7. Having heard learned counsel for the parties and after going through the documents available on record including the LCR it appears that on the basis of confessional statement of one accused, namely, Md. Mahtab which has been recorded in Kotwali Hindpiri P.S. Case No. 51 of 1999, dated 07.02.1999, registered under Sections 457/380 IPC, informant along with other police personnel reached shop and house of the petitioners in both the cases. On search, they recovered several articles including one Motor of 3 PH induction made by Kirloskar Electric Company Ltd. bearing no.A-1863, 1.5 K.W., one old grinder machine, one old Tulu pump of Bajaj Company bearing No.8705 NE 579, one electrical motor of G.N.C. company, one small Tulu pump, etc. By looking to the seizure list itself it transpires that all are old items. From the entire record there is no chit of paper which can be treated to be a report of any theft. Admittedly, the raid has been conducted on the basis of confessional statement and since these petitioners failed to produce the proper receipt of purchase, they have been held to be liable for keeping stolen property at their possessions.
At this stage, it is pertinent to mention here that in normal course of business for sale and purchase of old items, 5 normally receipts are not issued. The prosecution has also failed to take evidence of any independent person save and except the seizure list witnesses about the factum of seizure and the seizure list witnesses has been declared hostile which makes the entire seizure itself faulty. Section 414 IPC categorically states that person should be held guilty for theft under this Section must be knowing that the property which is in his custody is stolen property. However, there is no independent witness who has proved these articles are the stolen property beyond all shadow of reasonable doubt. Further, there is lacuna in the entire prosecution case, inasmuch as, none of the stolen property has been produced before the court which could have been transpired that all these items were old/stolen property and as stated herein above in normal course of ordinary business, no receipts are being issued for old property.
8. In view of the aforesaid discussion it is clear that both the courts below have committed an error in not going through this aspect of the matter and convicted the petitioners in both these applications on mere surmises and conjecture excepting the statement of police personnel who were interested witnesses.

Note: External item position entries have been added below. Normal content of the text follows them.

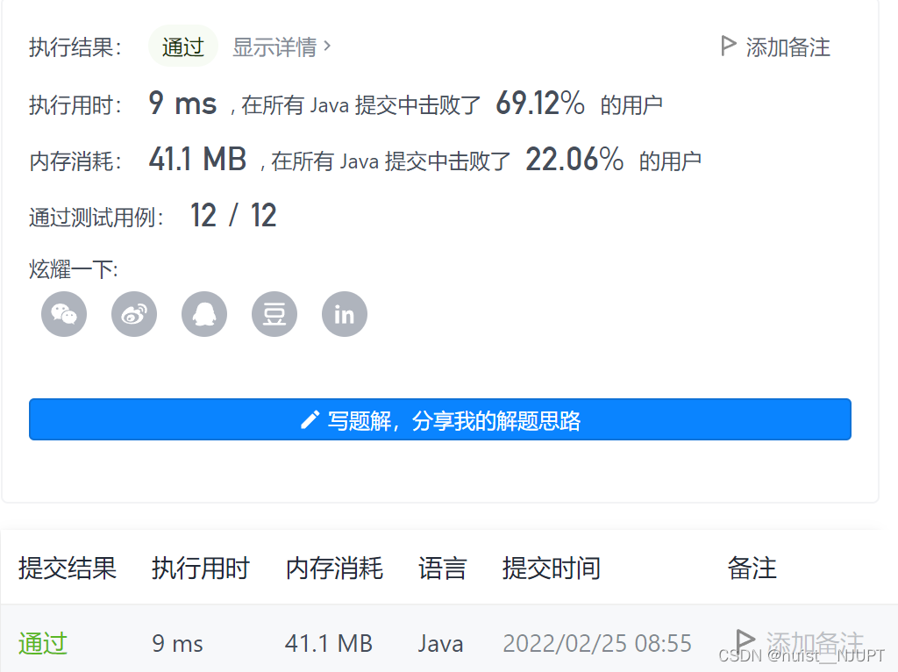Share result via the QQ icon
898x672 pixels.
pyautogui.click(x=203, y=313)
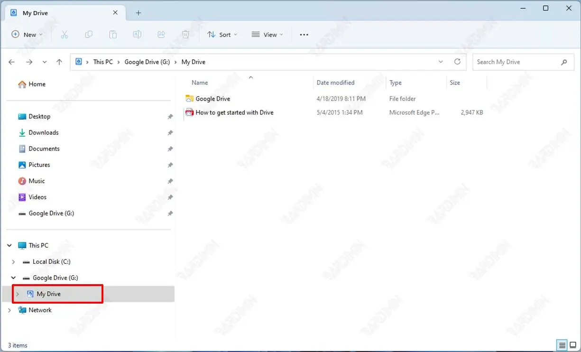Refresh the current folder view
This screenshot has height=352, width=581.
pyautogui.click(x=457, y=62)
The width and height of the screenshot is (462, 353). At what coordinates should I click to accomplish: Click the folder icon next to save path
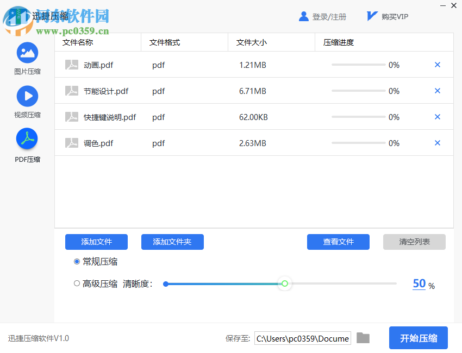pos(363,338)
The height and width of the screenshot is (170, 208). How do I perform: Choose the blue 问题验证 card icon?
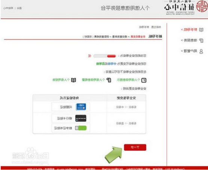(81, 107)
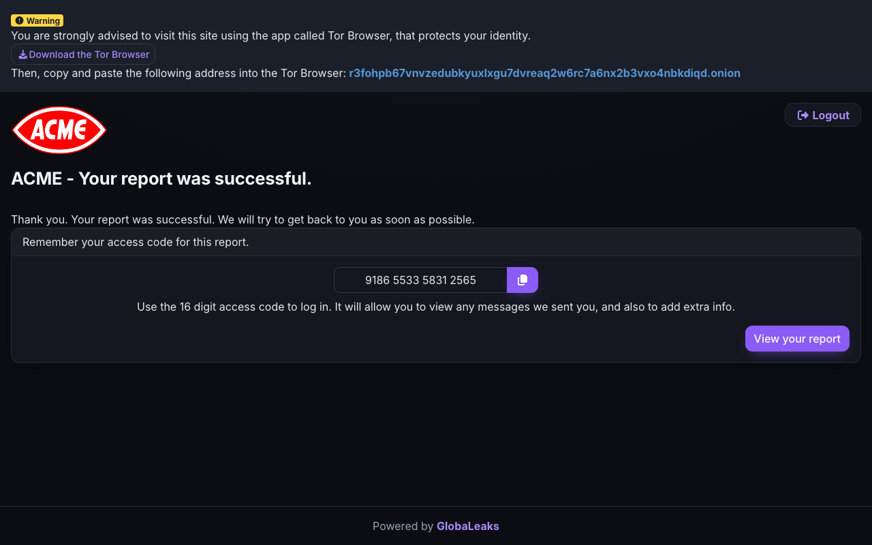Follow the .onion address link
Image resolution: width=872 pixels, height=545 pixels.
pyautogui.click(x=544, y=73)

9. In the case of Aslam Parwez versus Govt. of NCT of Delhi reported in (2003) 9 SCC 141 the Hon'ble Apex Court had held with regard to interested witnesses at para 10 as under:
"10. ............... In view of these features of the case, we are of the opinion that the testimony of three police personnel, namely, PWs 10, 11 and 14 does not inspire confidence and it will be highly unsafe to place reliance upon the same in order to convict the accused specially 6 when the public and independent witnesses did not at all support the prosecution case on any material particular."
10. In view of the aforesaid facts and discussions dealt herein above, both these applications are allowed and the judgment passed by the learned trial court and upheld by the learned appellate court, is hereby, quashed and set aside.
11. The petitioners shall be discharged from the liability of their bail bonds.
12. Let the copy of this order be communicated to the court below and also to the petitioners.
13. Let the lower court record be sent back to the court concerned forthwith.